Print the dataset entries below unchanged, beginning with the line containing "Given: Show the Full Trace" and ending with the line containing "coord(934,232)", both included.

[Dataset entries]
+ + + +
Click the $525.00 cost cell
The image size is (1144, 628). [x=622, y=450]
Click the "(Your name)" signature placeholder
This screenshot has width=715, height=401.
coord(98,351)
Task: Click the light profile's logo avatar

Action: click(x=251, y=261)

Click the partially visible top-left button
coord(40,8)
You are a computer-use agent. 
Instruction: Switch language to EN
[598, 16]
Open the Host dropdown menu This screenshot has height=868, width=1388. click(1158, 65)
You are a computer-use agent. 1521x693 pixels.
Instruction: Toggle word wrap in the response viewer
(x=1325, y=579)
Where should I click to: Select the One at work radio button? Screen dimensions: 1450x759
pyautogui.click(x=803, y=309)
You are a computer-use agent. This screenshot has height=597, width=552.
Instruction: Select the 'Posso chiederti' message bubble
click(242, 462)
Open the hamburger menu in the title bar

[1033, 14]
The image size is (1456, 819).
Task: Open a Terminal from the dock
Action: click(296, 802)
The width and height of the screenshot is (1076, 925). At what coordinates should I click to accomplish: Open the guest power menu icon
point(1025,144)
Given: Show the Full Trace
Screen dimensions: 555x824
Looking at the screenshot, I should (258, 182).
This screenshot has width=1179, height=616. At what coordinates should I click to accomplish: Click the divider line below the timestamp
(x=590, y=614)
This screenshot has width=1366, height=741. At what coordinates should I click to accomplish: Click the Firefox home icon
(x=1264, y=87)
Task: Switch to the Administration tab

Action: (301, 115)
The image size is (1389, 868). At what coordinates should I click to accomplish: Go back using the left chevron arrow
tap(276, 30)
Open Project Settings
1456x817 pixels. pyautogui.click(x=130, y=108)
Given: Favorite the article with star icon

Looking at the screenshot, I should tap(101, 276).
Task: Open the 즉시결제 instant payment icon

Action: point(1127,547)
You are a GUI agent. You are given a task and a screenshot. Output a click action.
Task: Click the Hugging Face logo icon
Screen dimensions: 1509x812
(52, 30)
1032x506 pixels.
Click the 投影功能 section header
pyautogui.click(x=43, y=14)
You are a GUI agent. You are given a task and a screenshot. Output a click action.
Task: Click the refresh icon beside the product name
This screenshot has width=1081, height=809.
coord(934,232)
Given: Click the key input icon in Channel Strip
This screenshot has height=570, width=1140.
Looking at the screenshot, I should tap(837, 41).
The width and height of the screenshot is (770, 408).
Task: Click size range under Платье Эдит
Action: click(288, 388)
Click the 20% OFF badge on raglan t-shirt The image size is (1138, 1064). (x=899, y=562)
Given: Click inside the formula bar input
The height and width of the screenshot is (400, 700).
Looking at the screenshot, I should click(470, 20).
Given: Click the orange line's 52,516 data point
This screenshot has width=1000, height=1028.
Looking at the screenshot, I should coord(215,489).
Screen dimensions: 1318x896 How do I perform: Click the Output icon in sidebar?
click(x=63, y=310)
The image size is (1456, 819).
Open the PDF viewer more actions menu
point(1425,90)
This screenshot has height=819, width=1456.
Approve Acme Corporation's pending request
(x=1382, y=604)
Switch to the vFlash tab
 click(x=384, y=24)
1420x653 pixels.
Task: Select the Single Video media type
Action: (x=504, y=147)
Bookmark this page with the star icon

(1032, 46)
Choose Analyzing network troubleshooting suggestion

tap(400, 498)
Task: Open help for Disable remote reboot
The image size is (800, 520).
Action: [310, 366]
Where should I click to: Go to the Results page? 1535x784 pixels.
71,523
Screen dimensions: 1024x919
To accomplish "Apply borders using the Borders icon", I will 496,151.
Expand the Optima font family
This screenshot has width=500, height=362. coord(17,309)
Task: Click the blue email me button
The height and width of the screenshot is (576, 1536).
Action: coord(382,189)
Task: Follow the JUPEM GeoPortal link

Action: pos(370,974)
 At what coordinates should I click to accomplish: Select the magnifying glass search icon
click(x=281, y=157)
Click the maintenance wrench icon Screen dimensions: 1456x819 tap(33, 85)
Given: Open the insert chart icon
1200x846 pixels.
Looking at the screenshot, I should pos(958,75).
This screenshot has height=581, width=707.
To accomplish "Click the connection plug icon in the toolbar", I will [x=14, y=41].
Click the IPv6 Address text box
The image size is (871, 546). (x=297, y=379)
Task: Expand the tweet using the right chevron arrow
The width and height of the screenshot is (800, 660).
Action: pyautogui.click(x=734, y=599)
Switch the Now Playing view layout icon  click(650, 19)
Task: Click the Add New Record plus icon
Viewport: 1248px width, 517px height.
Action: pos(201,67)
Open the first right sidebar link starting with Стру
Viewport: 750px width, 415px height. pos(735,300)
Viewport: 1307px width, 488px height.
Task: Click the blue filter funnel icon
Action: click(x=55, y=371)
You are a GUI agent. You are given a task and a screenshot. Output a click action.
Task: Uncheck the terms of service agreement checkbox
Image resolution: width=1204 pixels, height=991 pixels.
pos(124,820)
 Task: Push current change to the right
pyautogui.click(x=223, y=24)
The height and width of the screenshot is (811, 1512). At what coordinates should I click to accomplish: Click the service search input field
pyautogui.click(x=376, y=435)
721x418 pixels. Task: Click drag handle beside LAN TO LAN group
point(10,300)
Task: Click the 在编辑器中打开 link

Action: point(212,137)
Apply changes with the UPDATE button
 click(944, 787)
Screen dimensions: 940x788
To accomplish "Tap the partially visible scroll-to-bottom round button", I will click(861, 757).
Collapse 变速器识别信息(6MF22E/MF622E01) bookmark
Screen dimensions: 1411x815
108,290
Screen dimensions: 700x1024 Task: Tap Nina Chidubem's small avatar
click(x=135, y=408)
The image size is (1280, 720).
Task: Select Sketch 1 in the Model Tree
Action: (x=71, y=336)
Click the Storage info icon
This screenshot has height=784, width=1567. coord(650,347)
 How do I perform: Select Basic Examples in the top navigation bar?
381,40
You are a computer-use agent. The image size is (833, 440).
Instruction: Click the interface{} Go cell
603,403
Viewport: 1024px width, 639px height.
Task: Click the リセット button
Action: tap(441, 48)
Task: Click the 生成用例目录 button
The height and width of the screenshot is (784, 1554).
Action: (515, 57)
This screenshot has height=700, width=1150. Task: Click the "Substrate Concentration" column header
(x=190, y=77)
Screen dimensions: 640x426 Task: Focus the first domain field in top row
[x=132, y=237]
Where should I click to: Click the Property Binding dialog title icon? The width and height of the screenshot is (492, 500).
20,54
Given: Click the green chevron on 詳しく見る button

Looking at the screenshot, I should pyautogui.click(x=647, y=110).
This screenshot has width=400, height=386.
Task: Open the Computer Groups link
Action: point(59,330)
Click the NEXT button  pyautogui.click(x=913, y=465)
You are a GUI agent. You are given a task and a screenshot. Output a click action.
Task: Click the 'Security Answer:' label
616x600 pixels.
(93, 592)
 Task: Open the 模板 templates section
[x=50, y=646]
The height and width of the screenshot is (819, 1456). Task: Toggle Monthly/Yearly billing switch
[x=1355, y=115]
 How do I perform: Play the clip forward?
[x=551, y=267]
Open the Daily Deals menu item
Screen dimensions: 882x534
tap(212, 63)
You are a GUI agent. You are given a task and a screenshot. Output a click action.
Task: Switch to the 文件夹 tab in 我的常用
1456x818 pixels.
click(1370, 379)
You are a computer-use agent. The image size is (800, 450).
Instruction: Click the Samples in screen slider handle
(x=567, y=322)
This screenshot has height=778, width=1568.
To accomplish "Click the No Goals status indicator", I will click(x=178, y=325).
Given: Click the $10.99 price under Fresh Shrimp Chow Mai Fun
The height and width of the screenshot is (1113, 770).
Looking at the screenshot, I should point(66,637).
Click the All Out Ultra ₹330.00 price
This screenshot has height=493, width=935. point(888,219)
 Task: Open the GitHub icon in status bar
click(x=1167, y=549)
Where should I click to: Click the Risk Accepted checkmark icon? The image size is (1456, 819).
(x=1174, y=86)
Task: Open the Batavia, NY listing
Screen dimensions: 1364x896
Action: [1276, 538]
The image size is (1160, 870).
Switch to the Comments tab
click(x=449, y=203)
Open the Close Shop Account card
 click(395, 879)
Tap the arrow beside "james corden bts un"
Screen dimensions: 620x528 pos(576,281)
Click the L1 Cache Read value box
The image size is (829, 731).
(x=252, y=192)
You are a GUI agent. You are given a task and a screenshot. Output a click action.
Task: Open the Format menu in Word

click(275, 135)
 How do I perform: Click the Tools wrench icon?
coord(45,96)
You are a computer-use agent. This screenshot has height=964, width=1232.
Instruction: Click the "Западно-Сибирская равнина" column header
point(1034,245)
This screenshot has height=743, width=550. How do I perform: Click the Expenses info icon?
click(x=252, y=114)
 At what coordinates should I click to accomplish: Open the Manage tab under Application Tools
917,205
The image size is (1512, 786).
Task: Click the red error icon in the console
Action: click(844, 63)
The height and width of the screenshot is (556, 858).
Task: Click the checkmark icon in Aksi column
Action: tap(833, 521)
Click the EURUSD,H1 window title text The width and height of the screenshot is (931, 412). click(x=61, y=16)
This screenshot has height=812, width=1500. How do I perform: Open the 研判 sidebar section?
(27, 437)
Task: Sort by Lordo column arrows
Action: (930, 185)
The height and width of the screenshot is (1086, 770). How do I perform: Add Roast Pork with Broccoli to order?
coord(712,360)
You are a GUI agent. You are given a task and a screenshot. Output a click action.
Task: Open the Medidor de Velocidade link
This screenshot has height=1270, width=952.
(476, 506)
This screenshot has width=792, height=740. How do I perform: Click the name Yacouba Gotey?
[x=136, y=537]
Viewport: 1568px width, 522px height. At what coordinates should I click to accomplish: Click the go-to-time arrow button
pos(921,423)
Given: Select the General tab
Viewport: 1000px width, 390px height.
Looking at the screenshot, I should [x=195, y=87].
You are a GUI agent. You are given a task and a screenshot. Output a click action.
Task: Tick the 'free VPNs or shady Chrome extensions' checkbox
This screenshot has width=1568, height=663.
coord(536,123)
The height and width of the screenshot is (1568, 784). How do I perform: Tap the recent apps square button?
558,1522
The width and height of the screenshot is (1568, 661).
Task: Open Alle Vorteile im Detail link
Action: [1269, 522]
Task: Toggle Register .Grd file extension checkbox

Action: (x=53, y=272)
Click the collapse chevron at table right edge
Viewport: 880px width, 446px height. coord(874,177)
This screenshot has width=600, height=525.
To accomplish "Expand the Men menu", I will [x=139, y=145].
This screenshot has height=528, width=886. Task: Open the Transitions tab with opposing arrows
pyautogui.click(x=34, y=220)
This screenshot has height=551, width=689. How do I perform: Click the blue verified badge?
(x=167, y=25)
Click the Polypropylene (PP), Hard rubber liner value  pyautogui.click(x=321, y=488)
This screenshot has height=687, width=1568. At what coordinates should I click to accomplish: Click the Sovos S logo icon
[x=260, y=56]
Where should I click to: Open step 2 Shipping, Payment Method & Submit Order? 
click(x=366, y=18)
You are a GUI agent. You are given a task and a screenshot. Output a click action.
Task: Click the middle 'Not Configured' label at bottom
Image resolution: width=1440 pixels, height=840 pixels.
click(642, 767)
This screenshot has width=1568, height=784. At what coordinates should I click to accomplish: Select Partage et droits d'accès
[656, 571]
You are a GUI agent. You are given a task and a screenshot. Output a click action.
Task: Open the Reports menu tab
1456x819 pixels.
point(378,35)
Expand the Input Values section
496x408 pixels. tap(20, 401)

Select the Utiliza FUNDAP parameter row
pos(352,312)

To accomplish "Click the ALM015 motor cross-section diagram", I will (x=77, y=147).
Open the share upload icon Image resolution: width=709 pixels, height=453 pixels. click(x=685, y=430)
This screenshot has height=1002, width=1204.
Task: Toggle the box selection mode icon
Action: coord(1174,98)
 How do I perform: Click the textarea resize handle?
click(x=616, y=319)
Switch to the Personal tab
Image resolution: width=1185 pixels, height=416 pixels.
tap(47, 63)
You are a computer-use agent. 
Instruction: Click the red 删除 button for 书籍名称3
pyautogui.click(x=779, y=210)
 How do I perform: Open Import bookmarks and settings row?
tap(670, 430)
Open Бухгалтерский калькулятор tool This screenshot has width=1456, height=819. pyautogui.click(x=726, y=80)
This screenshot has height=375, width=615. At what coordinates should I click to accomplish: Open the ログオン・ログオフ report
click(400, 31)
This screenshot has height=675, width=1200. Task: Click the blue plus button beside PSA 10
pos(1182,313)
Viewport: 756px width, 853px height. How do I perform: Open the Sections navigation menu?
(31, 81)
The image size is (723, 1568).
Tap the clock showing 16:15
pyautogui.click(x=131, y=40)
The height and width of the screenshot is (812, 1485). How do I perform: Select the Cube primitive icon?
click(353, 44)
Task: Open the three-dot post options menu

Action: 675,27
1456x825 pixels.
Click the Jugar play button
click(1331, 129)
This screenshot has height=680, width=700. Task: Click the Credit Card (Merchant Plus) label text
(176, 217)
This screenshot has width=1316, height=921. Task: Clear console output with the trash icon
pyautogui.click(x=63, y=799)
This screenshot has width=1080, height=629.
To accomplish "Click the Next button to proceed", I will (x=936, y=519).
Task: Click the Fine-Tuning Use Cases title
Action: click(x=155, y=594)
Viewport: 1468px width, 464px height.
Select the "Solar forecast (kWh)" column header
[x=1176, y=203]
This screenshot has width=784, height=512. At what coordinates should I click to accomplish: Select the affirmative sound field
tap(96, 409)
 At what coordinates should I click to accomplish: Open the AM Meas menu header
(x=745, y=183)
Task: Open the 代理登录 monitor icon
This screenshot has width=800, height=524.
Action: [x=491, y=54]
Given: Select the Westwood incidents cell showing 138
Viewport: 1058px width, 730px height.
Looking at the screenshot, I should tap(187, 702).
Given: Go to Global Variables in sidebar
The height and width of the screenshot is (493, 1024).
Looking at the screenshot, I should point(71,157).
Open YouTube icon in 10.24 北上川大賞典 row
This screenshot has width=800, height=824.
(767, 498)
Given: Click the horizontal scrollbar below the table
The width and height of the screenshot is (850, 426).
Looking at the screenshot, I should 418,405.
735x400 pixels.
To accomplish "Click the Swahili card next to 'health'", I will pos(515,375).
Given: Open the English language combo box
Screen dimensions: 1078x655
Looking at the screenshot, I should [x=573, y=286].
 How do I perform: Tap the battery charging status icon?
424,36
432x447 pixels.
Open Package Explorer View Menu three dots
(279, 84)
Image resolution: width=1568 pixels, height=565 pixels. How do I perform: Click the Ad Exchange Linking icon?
+ + + +
## RESULT OF THE TASK
Given: Show the Full Trace
Screen dimensions: 555x824
Looking at the screenshot, I should (258, 182).
This screenshot has width=1179, height=616. At what coordinates should I click to accomplish: Click the divider line below the timestamp
(x=590, y=614)
This screenshot has width=1366, height=741. At what coordinates should I click to accomplish: Click the Firefox home icon
(x=1264, y=87)
Task: Switch to the Administration tab

Action: (301, 115)
The image size is (1389, 868). At what coordinates should I click to accomplish: Go back using the left chevron arrow
tap(276, 30)
Open Project Settings
1456x817 pixels. pyautogui.click(x=130, y=108)
Given: Favorite the article with star icon

Looking at the screenshot, I should tap(101, 276).
Task: Open the 즉시결제 instant payment icon

Action: point(1127,547)
You are a GUI agent. You are given a task and a screenshot. Output a click action.
Task: Click the Hugging Face logo icon
Screen dimensions: 1509x812
(52, 30)
1032x506 pixels.
Click the 投影功能 section header
pyautogui.click(x=43, y=14)
You are a GUI agent. You are given a task and a screenshot. Output a click action.
Task: Click the refresh icon beside the product name
This screenshot has width=1081, height=809.
coord(934,232)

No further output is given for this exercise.